Indra Baier-Müllers überraschender Austritt erschüttert Oberallgäuer Kommunalpolitik

Eine Deutschlandkarte mit in rot und blau hervorgehobenen Bundesländern, die die Ergebnisse der Wahl von 2016 zeigt, einschließlich Textdetails zu Kandidaten und Wahldatum.

Stadtrat im Oberallgäu tritt nach Rückzug aus Partei aus - Indra Baier-Müllers überraschender Austritt erschüttert Oberallgäuer Kommunalpolitik

Indra Baier-Müller, die ehemalige Landrätin des Landkreises Oberallgäu, hat die Freien Wähler verlassen, nachdem sie auf eine zweite Amtszeit verzichtet hatte. Ihr Austritt folgt auf eine einzige, von politischen Konflikten und sich wandelnden Prioritäten innerhalb ihrer Partei geprägte Amtszeit.

Erstmals Schlagzeilen machte Baier-Müller 2020, als sie das traditionell von der CSU dominierte Landratsamt in einer Überraschungswahl für die Freien Wähler gewann. Sie besiegte dabei Alfons Hörmann, den damaligen Präsidenten des Deutschen Olympischen Sportbundes, und sorgte damit für eine politische Sensation.

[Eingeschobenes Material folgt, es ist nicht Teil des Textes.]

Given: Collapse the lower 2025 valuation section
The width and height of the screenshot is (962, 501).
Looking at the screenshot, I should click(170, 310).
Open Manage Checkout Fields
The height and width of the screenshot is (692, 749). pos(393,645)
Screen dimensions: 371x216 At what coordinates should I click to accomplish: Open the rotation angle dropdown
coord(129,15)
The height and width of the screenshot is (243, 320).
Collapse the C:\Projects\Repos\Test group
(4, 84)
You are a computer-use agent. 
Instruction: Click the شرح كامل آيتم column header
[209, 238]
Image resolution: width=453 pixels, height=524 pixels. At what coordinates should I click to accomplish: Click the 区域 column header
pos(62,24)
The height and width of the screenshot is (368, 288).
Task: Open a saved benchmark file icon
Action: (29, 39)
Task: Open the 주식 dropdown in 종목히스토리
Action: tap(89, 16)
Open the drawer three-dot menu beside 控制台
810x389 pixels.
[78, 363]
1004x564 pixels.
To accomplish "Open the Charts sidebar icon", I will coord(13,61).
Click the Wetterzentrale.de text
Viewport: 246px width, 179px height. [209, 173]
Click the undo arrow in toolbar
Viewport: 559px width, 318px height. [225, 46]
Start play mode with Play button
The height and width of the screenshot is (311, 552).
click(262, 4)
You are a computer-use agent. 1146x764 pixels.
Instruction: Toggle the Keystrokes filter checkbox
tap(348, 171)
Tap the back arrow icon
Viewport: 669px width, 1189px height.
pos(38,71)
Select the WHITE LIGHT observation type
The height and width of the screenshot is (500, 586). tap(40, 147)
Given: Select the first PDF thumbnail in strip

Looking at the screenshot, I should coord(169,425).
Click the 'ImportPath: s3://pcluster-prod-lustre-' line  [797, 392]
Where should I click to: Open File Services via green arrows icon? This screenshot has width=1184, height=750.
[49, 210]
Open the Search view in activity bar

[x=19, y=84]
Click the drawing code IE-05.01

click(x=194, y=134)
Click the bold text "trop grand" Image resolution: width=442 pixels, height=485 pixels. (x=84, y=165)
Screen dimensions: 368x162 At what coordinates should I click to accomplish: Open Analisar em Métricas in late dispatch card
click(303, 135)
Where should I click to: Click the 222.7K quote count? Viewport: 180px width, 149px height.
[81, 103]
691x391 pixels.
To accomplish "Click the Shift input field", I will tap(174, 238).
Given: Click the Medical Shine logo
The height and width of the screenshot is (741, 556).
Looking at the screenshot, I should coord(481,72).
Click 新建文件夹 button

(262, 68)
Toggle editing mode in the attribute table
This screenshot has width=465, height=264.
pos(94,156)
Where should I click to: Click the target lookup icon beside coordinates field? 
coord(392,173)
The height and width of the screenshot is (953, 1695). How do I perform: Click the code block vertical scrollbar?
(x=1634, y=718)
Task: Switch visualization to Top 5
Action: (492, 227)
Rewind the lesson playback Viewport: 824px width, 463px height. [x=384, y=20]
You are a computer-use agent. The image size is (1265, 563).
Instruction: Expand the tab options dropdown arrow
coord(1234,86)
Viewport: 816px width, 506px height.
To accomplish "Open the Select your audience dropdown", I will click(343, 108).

Ihre Amtszeit gestaltete sich jedoch kontrovers. Es kam zu Auseinandersetzungen mit Umweltschutzgruppen, insbesondere im Zuge des Rappenalptal-Skandals und wegen ihrer Haltung zur Wildtierbewirtschaftung, etwa ihrer Forderung nach einer Bären-Taskforce. Diese Konflikte trugen maßgeblich zu ihrer Entscheidung bei, 2025 nicht erneut zu kandidieren.

Am 13. März 2026 erklärte sie offiziell ihren Austritt aus den Freien Wählern und begründete dies mit zunehmenden Unterschieden zwischen ihrer politischen Vision und der Ausrichtung der Partei. Ihr Rückzug ebnete den Weg für eine Stichwahl zwischen Christian Wilhelm von den Freien Wählern, der 40,8 Prozent der Stimmen erhielt, und dem CSU-Kandidaten Thomas Eigstler mit 33,3 Prozent.

Baier-Müllers Abschied markiert das Ende einer turbulenten Phase in der Kommunalpolitik des Oberallgäus. Die anstehende Stichwahl wird nun zeigen, ob die Freien Wähler die Macht behalten oder die CSU die Verwaltung des Landkreises zurückerobert.